In this unit, we learn how to differentiate between fiction and nonfiction by reading about Antarctica. There are opportunities for tech integration, songs, crafts, and research!

Grade levels: I’ve done this with grades K-1. You could make it work for pre-K or 2nd grade with some modifications.

Duration: I teach this over the course of four hour-long weekly lessons, but it’s easy to pick and choose stuff from this unit for just one lesson, and you could also drag it out longer (especially if your class periods are shorter than ours!)

Essential questions
How do we differentiate between fiction and nonfiction?
How are the North and South Pole different?

Books
Plenty of Penguins, Sonia Black
Penguin and Pinecone, Salina Yoon
Tacky the Penguin, Helen Lester
Polar Bears, Gail Gibbons
Polar Bear Night, Lauren Thompson
Northern Lights
Aurora: A Tale of the Northern Lights, Mindy Dwyer
Polar Opposites, Erik Brooks

Activities
At the beginning of the unit, have students start a KWL chart about arctic animals (or one for penguins and one for polar bears). With younger kids, solicit suggestions from the group. Older kids can write their existing knowledge, questions, and learning on Post-It notes and stick ’em up.

While reading each book, have students point out the features that help us figure out if the book is fiction or nonfiction. (Sometimes this is tricky! Kids often assume that books with photos are nonfiction and books with drawings or paintings are fiction, but that’s not always true – so we need to look a little deeper.)

At the end of each nonfiction book, have kids add to the relevant KWL chart. After fiction books, my students had a lot of fun pointing out all the things that the stories got wrong! (Penguins don’t wear clothes!)

Penguin Cam: After reading Plenty of Penguins, watch the Penguin Cam (there are many; we especially loved the one at the Monterey Bay Aquarium). Using the illustrations from the book, try to identify the types of penguins you see.

Songs & Rhymes
Penguin March: Oh man they love this song. From Perpetual Preschool. It’s like a military chant, and you have the kids waddle and flap their arms like penguins. A winner for sure.

I’m a penguin black and white
I can’t fly but that’s all right.
I’ve got feathers that’s not fur
and I lay eggs like other birds.

CHORUS
Penguins, 1, 2
Penguins, 3, 4
Penguins, 5, 6, 7, 8
Penguins, they are really great

I just swim to get my meals
But I watch out for leopard seals.
I’m from the south as you may know
And now it’s time for me to go.

Polar Bear Song: Honestly I just changed the words to “Teddy Bear Teddy Bear” to “Polar Bear Polar Bear” and nobody complained.

Crafts/Extensions
Penguin Puppet: I’ve done this craft one billion times. Kids loooooooove it. If you let them cut out the pieces, results are highly variable; I usually pre-cut, at least with K-1st kids. It’s enough of a struggle to glue stuff.
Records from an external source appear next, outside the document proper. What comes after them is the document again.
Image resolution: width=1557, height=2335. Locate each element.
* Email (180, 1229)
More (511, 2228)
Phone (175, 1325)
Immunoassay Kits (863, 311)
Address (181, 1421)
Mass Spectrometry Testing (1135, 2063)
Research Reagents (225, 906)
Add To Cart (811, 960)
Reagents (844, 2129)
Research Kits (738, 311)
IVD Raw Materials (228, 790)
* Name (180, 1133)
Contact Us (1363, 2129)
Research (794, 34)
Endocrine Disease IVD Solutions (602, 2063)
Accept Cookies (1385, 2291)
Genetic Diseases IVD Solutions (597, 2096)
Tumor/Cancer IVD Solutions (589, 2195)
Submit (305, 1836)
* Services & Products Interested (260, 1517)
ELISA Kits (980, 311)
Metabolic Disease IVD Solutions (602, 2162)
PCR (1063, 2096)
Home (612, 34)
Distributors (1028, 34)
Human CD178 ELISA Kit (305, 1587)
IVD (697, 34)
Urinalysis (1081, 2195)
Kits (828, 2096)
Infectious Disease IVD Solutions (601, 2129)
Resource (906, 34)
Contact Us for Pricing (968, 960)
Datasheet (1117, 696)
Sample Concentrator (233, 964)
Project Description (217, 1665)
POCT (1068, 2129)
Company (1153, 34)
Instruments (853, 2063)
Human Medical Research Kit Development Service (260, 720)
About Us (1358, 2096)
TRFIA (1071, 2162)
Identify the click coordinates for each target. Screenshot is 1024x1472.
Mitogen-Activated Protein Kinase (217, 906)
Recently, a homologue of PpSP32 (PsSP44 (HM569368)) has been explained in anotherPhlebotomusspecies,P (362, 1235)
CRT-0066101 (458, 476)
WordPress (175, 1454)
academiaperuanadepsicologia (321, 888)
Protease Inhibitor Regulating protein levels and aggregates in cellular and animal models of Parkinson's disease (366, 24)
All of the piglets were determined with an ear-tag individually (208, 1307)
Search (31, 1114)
Aurora Borealis painting: These were stupid gorgeous. Each kiddo needs a piece of thick white paper (I used cardstock) and a piece of black construction paper (or a pre-cut/traced bear and tree – I pre-cut the bear but let them free-hand draw and cut the tree, and they turned out great). I had two sets of watercolors for each table. Students painted a background (we discussed which colors they had seen in the photos of aurora borealis), then we let it dry while reading another book and singing the polar bear song. After they were dry, we glued our bears and trees on top. Seriously, gorgeous.